Volvarina fanabeensis

Scientific classification
- Kingdom: Animalia
- Phylum: Mollusca
- Class: Gastropoda
- Subclass: Caenogastropoda
- Order: Neogastropoda
- Family: Marginellidae
- Subfamily: Marginellinae
- Genus: Volvarina
- Species: V. fanabeensis
- Binomial name: Volvarina fanabeensis Espinosa, Ortea & Pérez-Dionis, 2014

= Volvarina fanabeensis =

- Authority: Espinosa, Ortea & Pérez-Dionis, 2014

Species of gastropod

Volvarina fanabeensis is a species of sea snail, a marine gastropod mollusk in the family Marginellidae, the margin snails.

==Description==
Volvarina fanabeensis is a small, slender marine gastropod in the family Marginellidae. The shell is smooth, glossy, and elongated, reaching about 8.2 mm in length and 2.87 mm in width. It has a subcylindrical shape with a slightly convex left side and nearly straight right side.
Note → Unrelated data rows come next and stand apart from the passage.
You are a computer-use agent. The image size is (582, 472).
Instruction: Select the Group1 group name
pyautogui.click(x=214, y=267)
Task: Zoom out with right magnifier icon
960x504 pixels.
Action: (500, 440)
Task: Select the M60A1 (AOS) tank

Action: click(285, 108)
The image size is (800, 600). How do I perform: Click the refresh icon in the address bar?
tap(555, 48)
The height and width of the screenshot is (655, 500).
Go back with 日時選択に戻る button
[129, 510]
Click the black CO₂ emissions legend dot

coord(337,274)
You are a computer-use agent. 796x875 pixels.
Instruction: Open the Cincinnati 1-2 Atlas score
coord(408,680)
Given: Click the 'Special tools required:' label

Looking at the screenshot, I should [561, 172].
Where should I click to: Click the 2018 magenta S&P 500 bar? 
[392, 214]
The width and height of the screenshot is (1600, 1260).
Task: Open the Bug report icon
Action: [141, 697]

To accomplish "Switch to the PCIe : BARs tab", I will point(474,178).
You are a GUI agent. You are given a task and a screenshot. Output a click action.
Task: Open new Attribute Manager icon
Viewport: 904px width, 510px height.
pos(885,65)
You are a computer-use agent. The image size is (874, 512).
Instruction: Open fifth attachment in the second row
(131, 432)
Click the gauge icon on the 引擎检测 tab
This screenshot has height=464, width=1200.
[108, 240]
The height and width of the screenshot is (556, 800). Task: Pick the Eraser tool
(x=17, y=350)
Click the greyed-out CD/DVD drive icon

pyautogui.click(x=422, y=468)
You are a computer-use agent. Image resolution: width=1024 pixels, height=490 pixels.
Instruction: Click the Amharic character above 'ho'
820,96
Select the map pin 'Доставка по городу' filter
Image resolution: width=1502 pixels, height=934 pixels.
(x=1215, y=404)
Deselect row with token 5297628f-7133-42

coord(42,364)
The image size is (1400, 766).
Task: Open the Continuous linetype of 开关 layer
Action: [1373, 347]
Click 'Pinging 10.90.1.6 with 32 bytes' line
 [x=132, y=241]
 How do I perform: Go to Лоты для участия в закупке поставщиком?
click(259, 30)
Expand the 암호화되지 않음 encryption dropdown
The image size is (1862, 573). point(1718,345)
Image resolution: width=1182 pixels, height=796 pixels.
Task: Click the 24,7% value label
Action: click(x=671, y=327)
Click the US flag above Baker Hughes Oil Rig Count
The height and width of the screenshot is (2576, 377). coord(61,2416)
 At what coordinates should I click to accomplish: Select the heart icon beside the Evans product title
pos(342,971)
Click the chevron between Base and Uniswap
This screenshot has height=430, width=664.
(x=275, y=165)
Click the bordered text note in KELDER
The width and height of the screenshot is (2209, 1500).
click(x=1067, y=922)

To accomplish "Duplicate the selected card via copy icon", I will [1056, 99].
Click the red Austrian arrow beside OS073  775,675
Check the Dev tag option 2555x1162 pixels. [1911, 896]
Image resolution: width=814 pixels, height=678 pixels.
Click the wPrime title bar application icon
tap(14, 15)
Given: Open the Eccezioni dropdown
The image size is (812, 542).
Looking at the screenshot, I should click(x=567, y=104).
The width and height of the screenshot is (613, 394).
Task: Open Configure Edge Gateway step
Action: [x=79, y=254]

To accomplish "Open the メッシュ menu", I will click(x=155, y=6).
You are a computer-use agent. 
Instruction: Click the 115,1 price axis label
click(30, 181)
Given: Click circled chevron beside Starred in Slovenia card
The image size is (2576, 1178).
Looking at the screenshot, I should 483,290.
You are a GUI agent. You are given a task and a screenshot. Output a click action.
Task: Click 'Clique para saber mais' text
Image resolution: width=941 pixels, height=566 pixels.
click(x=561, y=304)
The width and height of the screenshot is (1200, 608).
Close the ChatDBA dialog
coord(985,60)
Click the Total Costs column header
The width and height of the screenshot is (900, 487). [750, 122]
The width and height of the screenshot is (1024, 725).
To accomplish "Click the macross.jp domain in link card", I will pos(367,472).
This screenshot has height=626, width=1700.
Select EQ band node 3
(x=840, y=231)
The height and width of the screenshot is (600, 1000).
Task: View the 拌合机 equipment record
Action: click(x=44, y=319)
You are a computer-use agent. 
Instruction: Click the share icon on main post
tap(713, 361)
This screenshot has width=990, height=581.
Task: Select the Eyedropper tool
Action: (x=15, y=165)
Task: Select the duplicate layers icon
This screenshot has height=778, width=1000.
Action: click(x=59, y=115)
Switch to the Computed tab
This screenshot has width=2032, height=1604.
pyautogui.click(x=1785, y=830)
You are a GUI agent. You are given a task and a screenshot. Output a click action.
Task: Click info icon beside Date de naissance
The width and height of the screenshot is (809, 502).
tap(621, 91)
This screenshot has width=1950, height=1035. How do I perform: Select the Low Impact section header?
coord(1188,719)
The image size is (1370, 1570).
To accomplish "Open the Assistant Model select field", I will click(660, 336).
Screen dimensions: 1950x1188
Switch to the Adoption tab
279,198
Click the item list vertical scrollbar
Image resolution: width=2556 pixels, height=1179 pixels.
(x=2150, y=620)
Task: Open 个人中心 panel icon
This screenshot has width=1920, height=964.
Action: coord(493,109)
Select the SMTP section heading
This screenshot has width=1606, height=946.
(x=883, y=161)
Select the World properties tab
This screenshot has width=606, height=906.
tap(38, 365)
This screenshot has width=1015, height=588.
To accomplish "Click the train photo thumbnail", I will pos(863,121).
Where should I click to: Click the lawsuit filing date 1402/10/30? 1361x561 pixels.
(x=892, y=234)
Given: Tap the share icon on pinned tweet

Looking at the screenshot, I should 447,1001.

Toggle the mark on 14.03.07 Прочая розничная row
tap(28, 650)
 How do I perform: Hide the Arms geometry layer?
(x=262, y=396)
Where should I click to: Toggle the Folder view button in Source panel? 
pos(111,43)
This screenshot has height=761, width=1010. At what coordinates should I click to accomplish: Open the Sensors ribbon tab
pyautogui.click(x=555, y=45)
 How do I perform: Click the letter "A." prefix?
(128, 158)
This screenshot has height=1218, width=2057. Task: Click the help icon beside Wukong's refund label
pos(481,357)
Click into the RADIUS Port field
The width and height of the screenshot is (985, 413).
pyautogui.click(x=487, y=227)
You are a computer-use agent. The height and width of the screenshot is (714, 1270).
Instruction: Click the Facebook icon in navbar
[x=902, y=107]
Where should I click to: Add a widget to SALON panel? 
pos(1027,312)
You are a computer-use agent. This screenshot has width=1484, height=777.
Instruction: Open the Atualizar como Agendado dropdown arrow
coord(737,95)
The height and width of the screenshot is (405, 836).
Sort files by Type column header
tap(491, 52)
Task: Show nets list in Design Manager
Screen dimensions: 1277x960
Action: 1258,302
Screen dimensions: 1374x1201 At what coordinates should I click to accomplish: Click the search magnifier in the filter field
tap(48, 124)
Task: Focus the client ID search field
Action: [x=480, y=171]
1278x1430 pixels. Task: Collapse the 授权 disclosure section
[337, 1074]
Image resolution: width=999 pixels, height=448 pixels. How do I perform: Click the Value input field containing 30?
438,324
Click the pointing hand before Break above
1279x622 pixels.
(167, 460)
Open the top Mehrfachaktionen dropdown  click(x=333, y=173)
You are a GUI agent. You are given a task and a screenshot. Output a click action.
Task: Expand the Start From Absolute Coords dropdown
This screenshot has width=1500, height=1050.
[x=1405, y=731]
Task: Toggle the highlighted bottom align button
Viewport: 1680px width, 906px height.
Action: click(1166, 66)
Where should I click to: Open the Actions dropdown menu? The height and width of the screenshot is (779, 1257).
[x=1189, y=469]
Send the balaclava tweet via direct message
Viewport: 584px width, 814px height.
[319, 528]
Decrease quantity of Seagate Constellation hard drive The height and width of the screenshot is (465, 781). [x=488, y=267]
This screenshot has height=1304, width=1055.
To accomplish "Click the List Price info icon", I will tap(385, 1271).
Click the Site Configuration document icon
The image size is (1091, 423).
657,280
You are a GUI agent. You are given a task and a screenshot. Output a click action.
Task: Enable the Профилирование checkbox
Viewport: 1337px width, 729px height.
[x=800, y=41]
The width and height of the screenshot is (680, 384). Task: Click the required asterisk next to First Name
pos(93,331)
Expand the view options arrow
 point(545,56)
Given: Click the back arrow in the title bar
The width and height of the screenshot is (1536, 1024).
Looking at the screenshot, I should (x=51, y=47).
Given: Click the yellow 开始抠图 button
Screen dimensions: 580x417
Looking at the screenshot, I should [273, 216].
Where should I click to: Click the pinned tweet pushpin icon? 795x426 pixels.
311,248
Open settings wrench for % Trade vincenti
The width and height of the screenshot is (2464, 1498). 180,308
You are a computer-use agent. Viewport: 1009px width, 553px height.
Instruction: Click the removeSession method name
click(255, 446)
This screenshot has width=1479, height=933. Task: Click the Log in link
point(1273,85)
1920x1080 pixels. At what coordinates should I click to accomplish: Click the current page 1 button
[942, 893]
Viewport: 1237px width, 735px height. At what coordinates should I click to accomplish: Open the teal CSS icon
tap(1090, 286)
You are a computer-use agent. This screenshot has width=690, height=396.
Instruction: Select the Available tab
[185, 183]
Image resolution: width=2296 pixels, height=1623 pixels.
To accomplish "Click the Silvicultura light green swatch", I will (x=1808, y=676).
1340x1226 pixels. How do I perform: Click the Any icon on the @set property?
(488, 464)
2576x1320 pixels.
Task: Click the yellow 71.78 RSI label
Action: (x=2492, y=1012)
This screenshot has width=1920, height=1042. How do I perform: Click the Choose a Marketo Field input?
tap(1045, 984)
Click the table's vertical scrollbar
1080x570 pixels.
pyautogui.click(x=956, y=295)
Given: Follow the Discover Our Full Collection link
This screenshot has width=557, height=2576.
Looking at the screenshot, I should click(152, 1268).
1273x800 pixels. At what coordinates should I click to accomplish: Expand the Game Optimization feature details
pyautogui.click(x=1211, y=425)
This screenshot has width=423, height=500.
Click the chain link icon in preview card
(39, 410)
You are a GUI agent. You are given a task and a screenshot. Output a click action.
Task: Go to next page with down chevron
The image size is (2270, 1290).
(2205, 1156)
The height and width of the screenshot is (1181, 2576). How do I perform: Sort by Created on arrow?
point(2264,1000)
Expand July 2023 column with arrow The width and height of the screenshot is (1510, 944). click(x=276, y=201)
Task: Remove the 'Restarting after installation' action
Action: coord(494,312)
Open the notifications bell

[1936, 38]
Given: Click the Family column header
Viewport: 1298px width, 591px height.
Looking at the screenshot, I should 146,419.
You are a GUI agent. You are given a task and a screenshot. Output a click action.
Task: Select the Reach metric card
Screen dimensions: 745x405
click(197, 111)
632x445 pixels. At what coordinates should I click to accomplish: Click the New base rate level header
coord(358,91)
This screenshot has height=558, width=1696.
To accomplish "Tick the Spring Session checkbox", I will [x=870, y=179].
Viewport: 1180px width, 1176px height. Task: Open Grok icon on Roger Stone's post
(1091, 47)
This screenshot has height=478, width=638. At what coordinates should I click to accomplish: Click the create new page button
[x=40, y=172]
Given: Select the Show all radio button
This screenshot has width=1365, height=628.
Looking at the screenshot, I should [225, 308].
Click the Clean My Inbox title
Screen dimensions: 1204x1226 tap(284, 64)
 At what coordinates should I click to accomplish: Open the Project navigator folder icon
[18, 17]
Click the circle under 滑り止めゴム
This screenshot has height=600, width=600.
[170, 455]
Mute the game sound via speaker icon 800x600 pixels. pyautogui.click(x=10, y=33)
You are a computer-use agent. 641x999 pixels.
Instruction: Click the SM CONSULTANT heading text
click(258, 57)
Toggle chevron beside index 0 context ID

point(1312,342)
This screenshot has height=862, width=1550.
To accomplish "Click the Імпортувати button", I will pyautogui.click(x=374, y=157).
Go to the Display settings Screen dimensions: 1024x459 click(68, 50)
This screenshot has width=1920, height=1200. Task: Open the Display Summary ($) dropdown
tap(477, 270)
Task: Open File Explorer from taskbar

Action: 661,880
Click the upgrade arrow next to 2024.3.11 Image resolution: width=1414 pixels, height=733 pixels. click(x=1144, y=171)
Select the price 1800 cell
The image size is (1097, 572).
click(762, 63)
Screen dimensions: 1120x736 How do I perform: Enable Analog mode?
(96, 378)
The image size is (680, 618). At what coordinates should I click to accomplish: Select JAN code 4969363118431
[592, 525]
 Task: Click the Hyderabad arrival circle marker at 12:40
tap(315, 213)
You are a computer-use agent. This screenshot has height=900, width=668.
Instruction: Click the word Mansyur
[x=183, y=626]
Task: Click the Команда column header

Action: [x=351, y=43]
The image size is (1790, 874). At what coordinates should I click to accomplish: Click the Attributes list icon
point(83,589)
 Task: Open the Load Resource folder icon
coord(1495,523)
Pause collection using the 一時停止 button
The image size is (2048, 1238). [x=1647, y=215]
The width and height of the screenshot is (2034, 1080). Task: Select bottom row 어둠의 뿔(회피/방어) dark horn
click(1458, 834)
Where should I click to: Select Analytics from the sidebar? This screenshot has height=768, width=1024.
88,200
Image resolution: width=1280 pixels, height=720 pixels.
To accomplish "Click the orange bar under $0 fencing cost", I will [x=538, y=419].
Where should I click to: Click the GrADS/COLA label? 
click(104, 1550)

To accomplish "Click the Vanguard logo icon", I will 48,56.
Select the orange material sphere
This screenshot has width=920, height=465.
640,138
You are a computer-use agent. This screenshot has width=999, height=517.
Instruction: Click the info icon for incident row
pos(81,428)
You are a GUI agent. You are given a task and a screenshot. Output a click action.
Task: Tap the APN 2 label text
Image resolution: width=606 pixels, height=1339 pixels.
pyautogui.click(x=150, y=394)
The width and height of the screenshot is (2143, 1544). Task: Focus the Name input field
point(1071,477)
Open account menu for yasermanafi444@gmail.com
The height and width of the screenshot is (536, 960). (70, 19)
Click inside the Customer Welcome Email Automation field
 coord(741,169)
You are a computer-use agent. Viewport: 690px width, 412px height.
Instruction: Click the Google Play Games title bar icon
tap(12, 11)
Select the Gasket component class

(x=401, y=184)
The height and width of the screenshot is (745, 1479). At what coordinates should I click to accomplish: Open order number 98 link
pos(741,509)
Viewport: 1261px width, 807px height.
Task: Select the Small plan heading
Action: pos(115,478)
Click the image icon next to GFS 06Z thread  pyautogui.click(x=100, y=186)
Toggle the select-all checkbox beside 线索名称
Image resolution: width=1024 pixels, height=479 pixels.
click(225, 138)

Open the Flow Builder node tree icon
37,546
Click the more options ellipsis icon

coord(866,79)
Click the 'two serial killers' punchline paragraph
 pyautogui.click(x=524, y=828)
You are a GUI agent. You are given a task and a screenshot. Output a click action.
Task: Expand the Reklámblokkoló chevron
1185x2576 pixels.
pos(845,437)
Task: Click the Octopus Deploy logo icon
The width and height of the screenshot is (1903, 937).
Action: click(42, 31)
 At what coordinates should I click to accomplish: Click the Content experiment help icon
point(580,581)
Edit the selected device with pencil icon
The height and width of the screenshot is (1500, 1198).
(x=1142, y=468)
The spire is extended and blunt, consisting of four whorls, with the last whorl making up approximately two-thirds of the total shell length. The aperture is long and narrow, widening slightly at the front near the four columellar folds, the anterior two being more prominent. The outer lip is thin and inserted below the suture of the previous whorl.

The shell has a pale, translucent pinkish-white color that is nearly uniform. This species is distinguished from others in the Volvarina roberti complex by its particularly narrow and elongated form.

==Distribution==
This marine species occurs in the Atlantic Ocean off the Canary Islands.